Only the lines from the one containing "Given: Open the Mail app showing 99+ badge" through the end of the data below should be copied, each exactly as written and with both ends kept.

Stored data entries:
= = = = = = =
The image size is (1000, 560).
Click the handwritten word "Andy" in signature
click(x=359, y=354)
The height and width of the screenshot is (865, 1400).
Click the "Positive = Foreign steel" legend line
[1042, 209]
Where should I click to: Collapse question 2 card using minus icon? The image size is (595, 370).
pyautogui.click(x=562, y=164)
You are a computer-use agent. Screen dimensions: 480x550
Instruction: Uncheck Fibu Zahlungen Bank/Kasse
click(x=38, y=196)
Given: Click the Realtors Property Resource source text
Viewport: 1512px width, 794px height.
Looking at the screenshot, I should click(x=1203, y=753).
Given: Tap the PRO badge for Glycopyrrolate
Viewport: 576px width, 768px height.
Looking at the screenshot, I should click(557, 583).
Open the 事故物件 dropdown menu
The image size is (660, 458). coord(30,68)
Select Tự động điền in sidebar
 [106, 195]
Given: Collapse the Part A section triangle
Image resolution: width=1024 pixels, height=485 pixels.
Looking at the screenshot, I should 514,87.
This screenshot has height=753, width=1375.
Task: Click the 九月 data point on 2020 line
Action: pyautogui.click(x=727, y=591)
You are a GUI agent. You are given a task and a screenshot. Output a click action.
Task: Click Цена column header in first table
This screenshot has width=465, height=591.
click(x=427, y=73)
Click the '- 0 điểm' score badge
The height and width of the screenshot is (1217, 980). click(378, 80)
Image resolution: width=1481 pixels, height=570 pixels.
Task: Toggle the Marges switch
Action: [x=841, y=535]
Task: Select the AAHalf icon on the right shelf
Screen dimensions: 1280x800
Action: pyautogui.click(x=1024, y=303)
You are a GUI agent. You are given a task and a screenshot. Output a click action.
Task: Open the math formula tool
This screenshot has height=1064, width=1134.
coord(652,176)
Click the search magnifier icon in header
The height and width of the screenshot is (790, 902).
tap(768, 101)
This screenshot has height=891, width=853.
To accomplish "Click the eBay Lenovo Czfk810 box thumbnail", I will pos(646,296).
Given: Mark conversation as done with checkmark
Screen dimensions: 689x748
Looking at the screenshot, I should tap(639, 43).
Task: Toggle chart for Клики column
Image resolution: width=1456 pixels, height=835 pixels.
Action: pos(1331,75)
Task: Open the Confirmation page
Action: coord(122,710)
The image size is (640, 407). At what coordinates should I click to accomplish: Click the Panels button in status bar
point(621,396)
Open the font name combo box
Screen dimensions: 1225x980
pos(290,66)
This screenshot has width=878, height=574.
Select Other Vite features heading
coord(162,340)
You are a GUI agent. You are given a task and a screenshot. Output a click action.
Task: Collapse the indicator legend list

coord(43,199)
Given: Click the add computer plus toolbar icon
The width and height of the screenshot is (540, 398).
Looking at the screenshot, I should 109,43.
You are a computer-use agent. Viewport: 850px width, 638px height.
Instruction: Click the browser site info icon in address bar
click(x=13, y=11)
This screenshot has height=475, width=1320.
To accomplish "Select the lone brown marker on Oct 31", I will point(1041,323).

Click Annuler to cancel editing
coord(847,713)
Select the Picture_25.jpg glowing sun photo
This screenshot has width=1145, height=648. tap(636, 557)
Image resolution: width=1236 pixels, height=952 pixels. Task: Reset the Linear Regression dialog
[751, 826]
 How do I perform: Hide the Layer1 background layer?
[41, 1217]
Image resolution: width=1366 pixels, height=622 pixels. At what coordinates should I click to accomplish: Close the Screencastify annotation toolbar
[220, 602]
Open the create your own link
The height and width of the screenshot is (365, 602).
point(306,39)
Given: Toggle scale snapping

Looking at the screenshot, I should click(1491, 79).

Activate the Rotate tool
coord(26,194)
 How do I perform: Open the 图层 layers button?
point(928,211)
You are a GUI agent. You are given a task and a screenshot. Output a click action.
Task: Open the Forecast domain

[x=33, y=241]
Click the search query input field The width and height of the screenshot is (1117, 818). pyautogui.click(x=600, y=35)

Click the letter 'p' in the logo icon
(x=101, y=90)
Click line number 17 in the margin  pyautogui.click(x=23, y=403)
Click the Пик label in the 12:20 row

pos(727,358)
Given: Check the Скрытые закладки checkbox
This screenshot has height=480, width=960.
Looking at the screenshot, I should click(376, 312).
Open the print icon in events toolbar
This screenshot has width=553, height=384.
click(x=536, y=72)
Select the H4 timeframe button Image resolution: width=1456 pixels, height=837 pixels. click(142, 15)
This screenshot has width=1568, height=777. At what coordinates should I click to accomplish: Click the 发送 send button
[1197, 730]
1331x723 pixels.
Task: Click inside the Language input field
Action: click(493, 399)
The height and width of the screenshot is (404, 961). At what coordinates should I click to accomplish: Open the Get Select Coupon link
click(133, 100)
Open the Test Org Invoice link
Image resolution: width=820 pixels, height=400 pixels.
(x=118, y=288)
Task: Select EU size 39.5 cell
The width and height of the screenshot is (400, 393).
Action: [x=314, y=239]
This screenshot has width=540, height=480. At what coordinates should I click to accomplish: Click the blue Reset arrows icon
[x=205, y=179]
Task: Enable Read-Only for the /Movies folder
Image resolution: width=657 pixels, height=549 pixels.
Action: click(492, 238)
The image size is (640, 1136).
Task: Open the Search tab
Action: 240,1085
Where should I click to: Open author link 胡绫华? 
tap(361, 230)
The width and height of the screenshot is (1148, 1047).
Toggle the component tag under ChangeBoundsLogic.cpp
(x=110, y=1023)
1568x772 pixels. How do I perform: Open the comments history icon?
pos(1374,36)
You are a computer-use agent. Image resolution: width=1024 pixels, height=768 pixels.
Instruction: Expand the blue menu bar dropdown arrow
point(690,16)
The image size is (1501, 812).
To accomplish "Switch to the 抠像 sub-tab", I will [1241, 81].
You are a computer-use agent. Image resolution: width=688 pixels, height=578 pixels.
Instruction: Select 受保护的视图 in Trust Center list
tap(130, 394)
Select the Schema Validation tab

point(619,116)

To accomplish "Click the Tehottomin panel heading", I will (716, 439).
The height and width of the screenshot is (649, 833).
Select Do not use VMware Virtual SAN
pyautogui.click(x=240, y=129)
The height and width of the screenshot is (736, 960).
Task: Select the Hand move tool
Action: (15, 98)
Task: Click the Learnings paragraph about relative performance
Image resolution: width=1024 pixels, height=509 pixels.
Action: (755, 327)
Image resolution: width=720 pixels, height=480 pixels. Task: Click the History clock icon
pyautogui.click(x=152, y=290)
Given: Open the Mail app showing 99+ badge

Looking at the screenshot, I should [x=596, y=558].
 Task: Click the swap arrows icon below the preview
= = = = = = =
TASK SOLUTION:
Given: Open the Mail app showing 99+ badge

Looking at the screenshot, I should [x=596, y=558].
 Task: Click the swap arrows icon below the preview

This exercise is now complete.